- _INSTRUCTIONS TO FOLLOW_: Only the first line of the listing and the lines after it, up to and including the one containing "Click Darrell Steward's", should be retyped exactly.

- _TASK MATERIAL_:
☆ ☆ ☆ ☆
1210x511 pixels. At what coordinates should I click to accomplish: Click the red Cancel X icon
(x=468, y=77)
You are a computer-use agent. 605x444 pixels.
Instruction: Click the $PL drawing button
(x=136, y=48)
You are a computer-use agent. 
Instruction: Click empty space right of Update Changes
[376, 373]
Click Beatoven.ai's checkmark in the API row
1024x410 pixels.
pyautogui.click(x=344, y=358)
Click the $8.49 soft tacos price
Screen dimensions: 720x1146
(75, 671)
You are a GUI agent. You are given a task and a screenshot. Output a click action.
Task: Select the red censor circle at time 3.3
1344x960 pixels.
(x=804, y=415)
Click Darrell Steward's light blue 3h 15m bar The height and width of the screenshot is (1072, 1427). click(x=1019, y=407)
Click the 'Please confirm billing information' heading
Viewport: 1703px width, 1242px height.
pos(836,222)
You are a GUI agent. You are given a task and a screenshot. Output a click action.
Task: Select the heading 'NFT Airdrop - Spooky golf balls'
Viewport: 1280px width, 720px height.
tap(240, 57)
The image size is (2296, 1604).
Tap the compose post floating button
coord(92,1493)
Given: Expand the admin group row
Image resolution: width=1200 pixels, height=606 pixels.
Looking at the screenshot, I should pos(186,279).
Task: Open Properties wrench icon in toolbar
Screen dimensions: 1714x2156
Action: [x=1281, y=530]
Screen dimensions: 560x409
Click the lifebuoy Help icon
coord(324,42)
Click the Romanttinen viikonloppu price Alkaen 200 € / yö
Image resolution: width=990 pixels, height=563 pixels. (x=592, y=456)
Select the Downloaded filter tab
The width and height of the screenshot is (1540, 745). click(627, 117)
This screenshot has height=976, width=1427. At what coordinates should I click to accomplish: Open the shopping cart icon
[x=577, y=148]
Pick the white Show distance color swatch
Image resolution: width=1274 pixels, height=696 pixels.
☆ ☆ ☆ ☆
- _SOLUTION FOR THIS PROBLEM_:
1210x511 pixels. At what coordinates should I click to accomplish: Click the red Cancel X icon
(x=468, y=77)
You are a computer-use agent. 605x444 pixels.
Instruction: Click the $PL drawing button
(x=136, y=48)
You are a computer-use agent. 
Instruction: Click empty space right of Update Changes
[376, 373]
Click Beatoven.ai's checkmark in the API row
1024x410 pixels.
pyautogui.click(x=344, y=358)
Click the $8.49 soft tacos price
Screen dimensions: 720x1146
(75, 671)
You are a GUI agent. You are given a task and a screenshot. Output a click action.
Task: Select the red censor circle at time 3.3
1344x960 pixels.
(x=804, y=415)
Click Darrell Steward's light blue 3h 15m bar The height and width of the screenshot is (1072, 1427). click(x=1019, y=407)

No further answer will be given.